Азовсков отвернулся от Черевичного. Снял шапку, погладил бритый череп.
– Не знаю, секретарь, как насчет линии, ты грамотнее меня; у тебя я и значок университетский видал... Только, сдается мне, линию партии ты подменяешь линией эдаких острозубых, как вот он, Владислав преподобный...
Черевичный шагнул к ним.
– Давайте забудем, что было. Забудем! Протяните друг другу руки – и квиты. Вам вместе жить, вместе работать. Одно общее дело у всех у нас, и не стоит нам один другому кровь портить. Ведь на мелочи, дорогуши мои, размениваемся, на мелочи! Помиритесь – и все!
Владислав встал, дружелюбно взглянул на Азовскова:
– Я – охотно. Я никогда не желал зла Фокею Нилычу.
Азовсков тяжело поднялся, натянул на большую бритую голову шапку и стал вытаскивать из карманов вязаные варежки. Вздохнул:
– Ни черта вы меня, сдается, не поняли! Ровно я об себе пекусь, ровно, моя думка – о личной шкуре.
Не попрощавшись, ушел своей неторопливой походкой.
– До чего трудный человек! – в сердцах сказал Черевичный и, глядя на Острецова, снял с вешалки полушубок. – Попробуй такого бодливого перевоспитать. Вижу, хлопот он нам еще подкинет.
– Алексей Тарасович, может, ко мне на чашку чая?
– Чаю?
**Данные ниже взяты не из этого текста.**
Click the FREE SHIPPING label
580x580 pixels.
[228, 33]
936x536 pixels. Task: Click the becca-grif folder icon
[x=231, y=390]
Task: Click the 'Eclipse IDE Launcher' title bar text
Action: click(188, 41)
Неплохо бы! Впрочем, через час дома буду. Спасибо. Ты не падай духом, Острецов. Поддержим! – Черевичный поискал в карманах ключ зажигания от машины, успокоился: – Думал, выронил в снег... Да, слушай, Острецов, что у тебя тут за история с комсомольцем Карнауховым?
«Все-таки и до него дошло! – мысленно чертыхнулся Владислав, чувствуя, что на лбу выступила испарина. – Наверное, Динкин муж пожаловался».
Владислав сказал, что Григория Карнаухова они завтра же разберут на комсомольском комитете, заставят навести порядок в быту. О результатах он, Владислав, сразу же позвонит товарищу Черевичному.
– О каком порядке ты говоришь, дорогой Острецов? – поморщился Черевичный, натягивая на голову пушистую ондатровую шапку. – До тебя приходил сюда этот комсомолец. Он говорит, что ты даже на свадьбу к нему отказался идти.
– Но ведь, Алексей Тарасович... Его же наказывать надо!
– За что?! – повернул Черевичный крупное лицо к Владиславу. – За любовь? Они же любят друг друга. Дай бог, чтобы побольше людей друг друга любили!
Вышли вместе. Черевичный сел в свой облепленный снегом «вездеход» и, будто прикипев к рулевой баранке, умчался.